# 1. Load Packages and Data

In [None]:
# load packages
import numpy as np
import pandas as pd

import matplotlib.pyplot as plt
%matplotlib inline

In [None]:
# load data
police_data = pd.read_csv('../input/clean_data.csv')

police_data.head(4)

In [None]:
# check the data dimensions
police_data.shape

In [None]:
# check if there is any missing data
police_data.info()

# 2. Data analysis

There is no missing value, so we can start the analysis

## 2.1. Death of Human and Canine

In [None]:
death_sum = police_data.canine.value_counts()

fig = plt.figure(figsize=(6, 4))
death_sum.plot(kind = 'bar', color = 'skyblue')

plt.title("Summary of Death")
plt.ylabel("Total Cases")
plt.xticks(death_sum.index, ['Police', 'Canine'], rotation=45)
plt.show()

There are about 23000 police death cases. Since the human/police death is dominant, 
I will focus on the police death in the following analysis. 

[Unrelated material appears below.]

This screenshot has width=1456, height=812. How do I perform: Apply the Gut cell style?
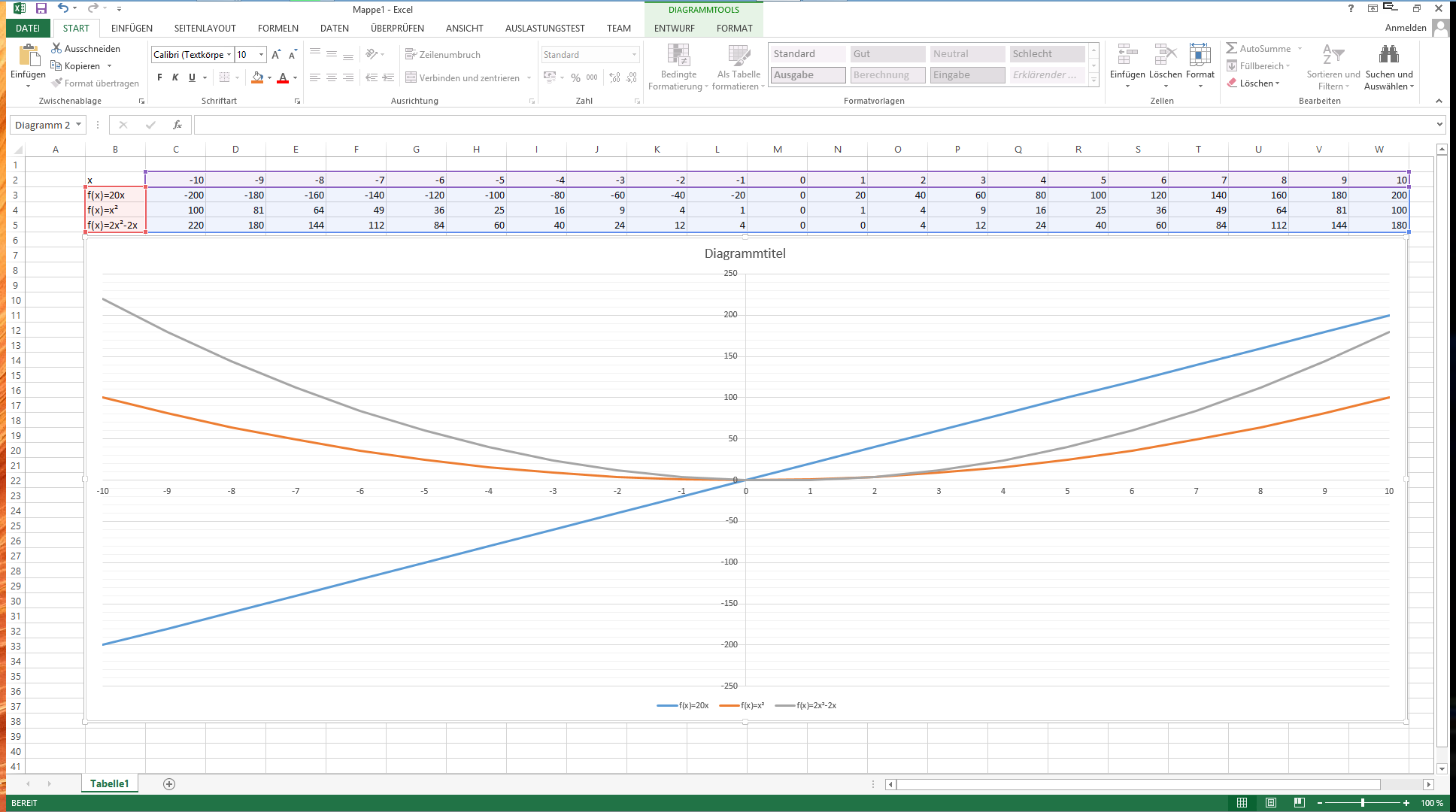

## 2.2. Police Death by Cause

In [None]:
# filter canine death
death_cause = police_data[police_data['canine']==False].cause_short.value_counts()

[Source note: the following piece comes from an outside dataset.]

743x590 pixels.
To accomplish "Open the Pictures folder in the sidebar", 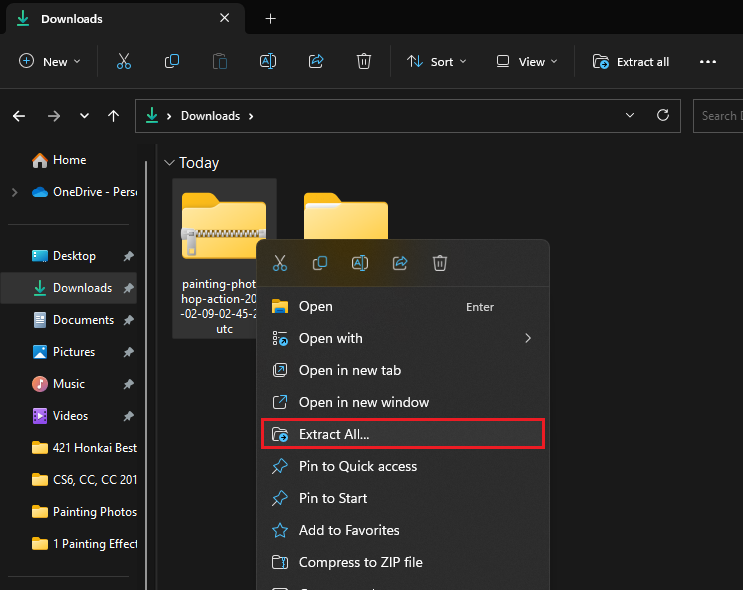I will [x=74, y=352].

fig = plt.figure(figsize=(6, 8))
death_cause.plot(kind='barh', color = 'skyblue')

plt.title('Summary of Police Death by Cause')
plt.xlabel('Total Cases')
plt.show()

From the above figure, we can see that Gunfire is the major cause of police death.

## 2.3. Police Death by Year

In [None]:
death_year = police_data[police_data['canine']==False].year.value_counts().sort_index()

fig = plt.figure(figsize=(8, 6))

plt.plot(death_year, color='brown')

plt.title('Death by Year')
plt.ylabel("Total Cases")
plt.xticks(np.arange(death_year.index[0]-1, death_year.index[-1] + 15, 30) , rotation=45)
plt.xlabel("Year")
plt.show()

There are two peaks which happened in 1910-1940's and 1960-1970's. There is significantly 
drop of police death since 2000.

## 2.4. Police Death by State

In [None]:
death_state = police_data[police_data['canine']==False].state.value_counts()

fig = plt.figure(figsize=(8, 12))
death_state.plot(kind='barh', color = 'skyblue')

plt.title('Summary of Police Death by State')
plt.xlabel('Total Cases')
plt.show()

TX, CA and TY are the top 3 states which have the most total cases of police death. Anyway, they
are also the state with most populations.

##2.5. 9/11 Related Death

In [None]:
death_911 =police_data[(police_data['cause_short']=='9/11 related illness') & \
(police_data['canine']==False)].year.value_counts().sort_index()

fig = plt.figure(figsize=(8, 6))
death_911.plot(kind='bar', color = 'skyblue')
plt.ylabel("Total Cases")
plt.title('9/11 Related Death by Year')
plt.show()

9/11 is one of the biggest tragedies in US history.  More than 100 polices' death is related to this event and its impact still exist till today.